Here's the question...
Considering 192 trillion records, what should my considerations be?
My main concern is speed.
Here's the table...
CREATE TABLE `ref` (
`id` INTEGER(13) AUTO_INCREMENT DEFAULT NOT NULL,
`rel_id` INTEGER(13) NOT NULL,
`p1` INTEGER(13) NOT NULL,
`p2` INTEGER(13) DEFAULT NULL,
`p3` INTEGER(13) DEFAULT NULL,
`s` INTEGER(13) NOT NULL,
`p4` INTEGER(13) DEFAULT NULL,
`p5` INTEGER(13) DEFAULT NULL,
`p6` INTEGER(13) DEFAULT NULL,
PRIMARY KEY (`id`),
KEY (`s`),
KEY (`rel_id`),
KEY (`p3`),
KEY (`p4`)
);
Here's the queries...
SELECT id, s FROM ref WHERE red_id="$rel_id" AND p3="$p3" AND p4="$p4"
SELECT rel_id, p1, p2, p3, p4, p5, p6 FROM ref WHERE id="$id"
INSERT INTO rel (rel_id, p1, p2, p3, s, p4, p5, p6)
VALUES ("$rel_id", "$p1", "$p2", "$p3", "$s", "$p4", "$p5", "$p6")
Here's some notes...
- The SELECT's will be done much more frequently than the INSERT. However, occasionally I want to add a few hundred records at a time.
- Load-wise, there will be nothing for hours then maybe a few thousand queries all at once.

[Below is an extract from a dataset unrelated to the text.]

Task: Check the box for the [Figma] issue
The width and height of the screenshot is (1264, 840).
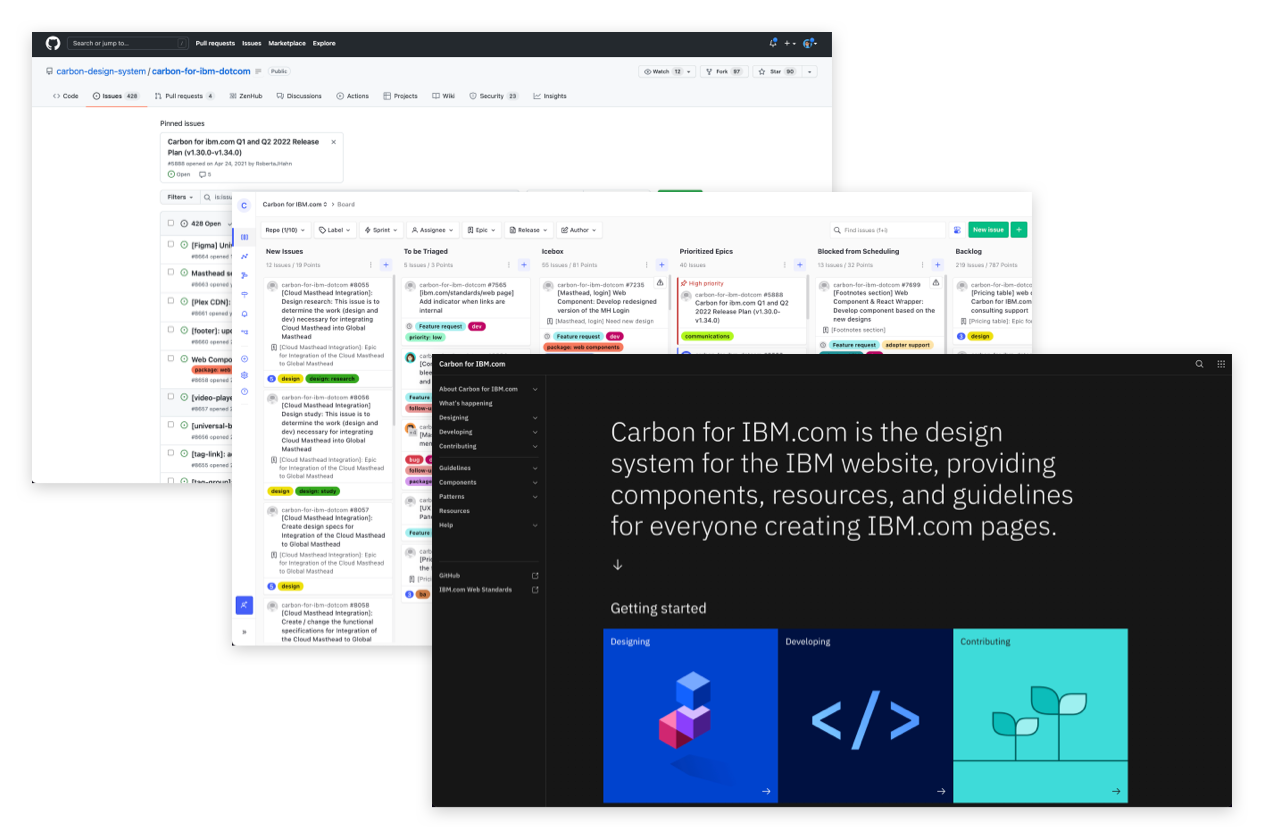Action: point(171,244)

- Don't think I can normalize any more (need the p values in a combination)
- The database as a whole is very relational.
- This will be the largest table by far (next largest is about 900k)
UPDATE (08/11/2010)
Interestingly, I've been given a second option...
Instead of 192 trillion I could store 2.6*10^16 (15 zeros, meaning 26 Quadrillion)...
But in this second option I would only need to store one bigint(18) as the index in a table. That's it - just the one column. So I would just be checking for the existence of a value. Occasionally adding records, never deleting them.
So that makes me think there must be a better solution then mysql for simply storing numbers...
Given this second option, should I take it or stick with the first...
[edit] Just got news of some testing that's been done - 100 million rows with this setup returns the query in 0.0004 seconds [/edit]
-
shard it. at this size having one large instance is a suicide - think about possible backup restores, table space corruptions, adding new columns or any other 'house keeping' processes - all those are impossible to be done in reasonable time at this scale.
simple back of the envelope calculations - assuming 32bit integers for all columns except 64bit id; no indices included:
8*4B+8B = 40B per row [and this is very optimistic]
192 Trillion rows 40B each gives us almost 7 PB
maybe you can re-think the whole thing, summarize information for quick reporting, and store compressed records for given time intervals when someone needs to dig into deeper details.
questions to answer:
- what is acceptable downtime in case system crashes/get rebooted?
- what's accessible downtime when you need to recover backup or pull server out of production for planned maintenance.
- how often and where to do you want to backup?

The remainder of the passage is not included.